Problem statement
Retype each of the records below word for word, with nothing changed.

The records
::::::::::

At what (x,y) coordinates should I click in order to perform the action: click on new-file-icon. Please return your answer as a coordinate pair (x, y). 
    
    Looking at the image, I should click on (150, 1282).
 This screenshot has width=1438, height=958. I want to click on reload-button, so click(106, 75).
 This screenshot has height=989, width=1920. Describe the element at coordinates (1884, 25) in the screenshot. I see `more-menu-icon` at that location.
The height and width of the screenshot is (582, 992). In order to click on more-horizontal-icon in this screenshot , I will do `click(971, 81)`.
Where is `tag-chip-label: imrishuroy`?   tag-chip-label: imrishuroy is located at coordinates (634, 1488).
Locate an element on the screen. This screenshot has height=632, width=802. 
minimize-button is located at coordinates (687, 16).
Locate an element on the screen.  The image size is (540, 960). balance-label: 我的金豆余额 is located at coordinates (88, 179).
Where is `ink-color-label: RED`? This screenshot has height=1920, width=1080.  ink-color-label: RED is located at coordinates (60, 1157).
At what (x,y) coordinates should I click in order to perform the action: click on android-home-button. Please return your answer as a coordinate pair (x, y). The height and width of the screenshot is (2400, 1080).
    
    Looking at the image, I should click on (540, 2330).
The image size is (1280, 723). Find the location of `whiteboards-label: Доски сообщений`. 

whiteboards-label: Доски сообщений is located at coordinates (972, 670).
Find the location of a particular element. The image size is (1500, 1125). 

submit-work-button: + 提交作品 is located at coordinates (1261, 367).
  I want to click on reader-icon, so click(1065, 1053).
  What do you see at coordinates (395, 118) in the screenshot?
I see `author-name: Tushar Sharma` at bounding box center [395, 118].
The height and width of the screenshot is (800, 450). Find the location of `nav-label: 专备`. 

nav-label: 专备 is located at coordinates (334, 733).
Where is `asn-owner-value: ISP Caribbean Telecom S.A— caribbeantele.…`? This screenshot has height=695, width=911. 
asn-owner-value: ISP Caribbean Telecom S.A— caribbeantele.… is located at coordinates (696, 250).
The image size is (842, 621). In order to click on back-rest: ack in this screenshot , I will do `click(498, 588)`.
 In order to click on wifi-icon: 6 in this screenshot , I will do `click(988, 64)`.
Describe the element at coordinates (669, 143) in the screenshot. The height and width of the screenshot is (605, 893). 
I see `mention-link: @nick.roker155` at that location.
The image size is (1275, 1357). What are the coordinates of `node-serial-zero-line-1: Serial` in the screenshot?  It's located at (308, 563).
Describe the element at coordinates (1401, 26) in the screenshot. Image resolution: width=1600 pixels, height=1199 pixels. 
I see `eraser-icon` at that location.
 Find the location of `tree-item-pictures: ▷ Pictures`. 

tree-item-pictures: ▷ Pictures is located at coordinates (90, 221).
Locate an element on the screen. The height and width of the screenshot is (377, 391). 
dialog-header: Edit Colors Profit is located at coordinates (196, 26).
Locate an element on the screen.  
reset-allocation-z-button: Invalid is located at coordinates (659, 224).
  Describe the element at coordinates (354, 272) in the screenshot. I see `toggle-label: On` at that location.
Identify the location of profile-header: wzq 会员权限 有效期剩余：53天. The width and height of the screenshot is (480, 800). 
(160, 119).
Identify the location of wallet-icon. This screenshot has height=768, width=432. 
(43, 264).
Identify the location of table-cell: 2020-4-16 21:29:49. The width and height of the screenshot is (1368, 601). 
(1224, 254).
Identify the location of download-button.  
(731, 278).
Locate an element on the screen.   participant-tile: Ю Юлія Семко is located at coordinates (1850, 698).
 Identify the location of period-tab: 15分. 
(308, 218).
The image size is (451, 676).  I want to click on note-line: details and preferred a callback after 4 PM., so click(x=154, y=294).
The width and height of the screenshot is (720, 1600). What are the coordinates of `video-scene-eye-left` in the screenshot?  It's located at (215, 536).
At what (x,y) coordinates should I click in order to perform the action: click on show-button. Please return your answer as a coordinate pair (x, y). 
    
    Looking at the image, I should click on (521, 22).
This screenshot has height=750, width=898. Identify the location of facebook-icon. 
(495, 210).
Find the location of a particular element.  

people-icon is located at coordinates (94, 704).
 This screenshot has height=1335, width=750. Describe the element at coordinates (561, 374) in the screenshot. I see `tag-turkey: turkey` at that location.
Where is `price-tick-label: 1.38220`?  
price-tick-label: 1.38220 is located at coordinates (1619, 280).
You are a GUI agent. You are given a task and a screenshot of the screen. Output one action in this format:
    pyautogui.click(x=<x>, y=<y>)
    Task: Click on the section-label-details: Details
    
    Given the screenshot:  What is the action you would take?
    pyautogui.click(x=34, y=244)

::::::::::

Output below
At what (x,y) coordinates should I click in order to perform the action: click on new-file-icon. Please return your answer as a coordinate pair (x, y). 
    
    Looking at the image, I should click on (150, 1282).
 This screenshot has width=1438, height=958. I want to click on reload-button, so click(106, 75).
 This screenshot has height=989, width=1920. Describe the element at coordinates (1884, 25) in the screenshot. I see `more-menu-icon` at that location.
The height and width of the screenshot is (582, 992). In order to click on more-horizontal-icon in this screenshot , I will do `click(971, 81)`.
Where is `tag-chip-label: imrishuroy`?   tag-chip-label: imrishuroy is located at coordinates (634, 1488).
Locate an element on the screen. This screenshot has height=632, width=802. 
minimize-button is located at coordinates (687, 16).
Locate an element on the screen.  The image size is (540, 960). balance-label: 我的金豆余额 is located at coordinates (88, 179).
Where is `ink-color-label: RED`? This screenshot has height=1920, width=1080.  ink-color-label: RED is located at coordinates (60, 1157).
At what (x,y) coordinates should I click in order to perform the action: click on android-home-button. Please return your answer as a coordinate pair (x, y). The height and width of the screenshot is (2400, 1080).
    
    Looking at the image, I should click on (540, 2330).
The image size is (1280, 723). Find the location of `whiteboards-label: Доски сообщений`. 

whiteboards-label: Доски сообщений is located at coordinates (972, 670).
Find the location of a particular element. The image size is (1500, 1125). 

submit-work-button: + 提交作品 is located at coordinates (1261, 367).
  I want to click on reader-icon, so click(1065, 1053).
  What do you see at coordinates (395, 118) in the screenshot?
I see `author-name: Tushar Sharma` at bounding box center [395, 118].
The height and width of the screenshot is (800, 450). Find the location of `nav-label: 专备`. 

nav-label: 专备 is located at coordinates (334, 733).
Where is `asn-owner-value: ISP Caribbean Telecom S.A— caribbeantele.…`? This screenshot has height=695, width=911. 
asn-owner-value: ISP Caribbean Telecom S.A— caribbeantele.… is located at coordinates (696, 250).
The image size is (842, 621). In order to click on back-rest: ack in this screenshot , I will do `click(498, 588)`.
 In order to click on wifi-icon: 6 in this screenshot , I will do `click(988, 64)`.
Describe the element at coordinates (669, 143) in the screenshot. The height and width of the screenshot is (605, 893). 
I see `mention-link: @nick.roker155` at that location.
The image size is (1275, 1357). What are the coordinates of `node-serial-zero-line-1: Serial` in the screenshot?  It's located at (308, 563).
Describe the element at coordinates (1401, 26) in the screenshot. Image resolution: width=1600 pixels, height=1199 pixels. 
I see `eraser-icon` at that location.
 Find the location of `tree-item-pictures: ▷ Pictures`. 

tree-item-pictures: ▷ Pictures is located at coordinates (90, 221).
Locate an element on the screen. The height and width of the screenshot is (377, 391). 
dialog-header: Edit Colors Profit is located at coordinates (196, 26).
Locate an element on the screen.  
reset-allocation-z-button: Invalid is located at coordinates (659, 224).
  Describe the element at coordinates (354, 272) in the screenshot. I see `toggle-label: On` at that location.
Identify the location of profile-header: wzq 会员权限 有效期剩余：53天. The width and height of the screenshot is (480, 800). 
(160, 119).
Identify the location of wallet-icon. This screenshot has height=768, width=432. 
(43, 264).
Identify the location of table-cell: 2020-4-16 21:29:49. The width and height of the screenshot is (1368, 601). 
(1224, 254).
Identify the location of download-button.  
(731, 278).
Locate an element on the screen.   participant-tile: Ю Юлія Семко is located at coordinates (1850, 698).
 Identify the location of period-tab: 15分. 
(308, 218).
The image size is (451, 676).  I want to click on note-line: details and preferred a callback after 4 PM., so click(x=154, y=294).
The width and height of the screenshot is (720, 1600). What are the coordinates of `video-scene-eye-left` in the screenshot?  It's located at (215, 536).
At what (x,y) coordinates should I click in order to perform the action: click on show-button. Please return your answer as a coordinate pair (x, y). 
    
    Looking at the image, I should click on (521, 22).
This screenshot has height=750, width=898. Identify the location of facebook-icon. 
(495, 210).
Find the location of a particular element.  

people-icon is located at coordinates (94, 704).
 This screenshot has height=1335, width=750. Describe the element at coordinates (561, 374) in the screenshot. I see `tag-turkey: turkey` at that location.
Where is `price-tick-label: 1.38220`?  
price-tick-label: 1.38220 is located at coordinates (1619, 280).
You are a GUI agent. You are given a task and a screenshot of the screen. Output one action in this format:
    pyautogui.click(x=<x>, y=<y>)
    Task: Click on the section-label-details: Details
    
    Given the screenshot:  What is the action you would take?
    pyautogui.click(x=34, y=244)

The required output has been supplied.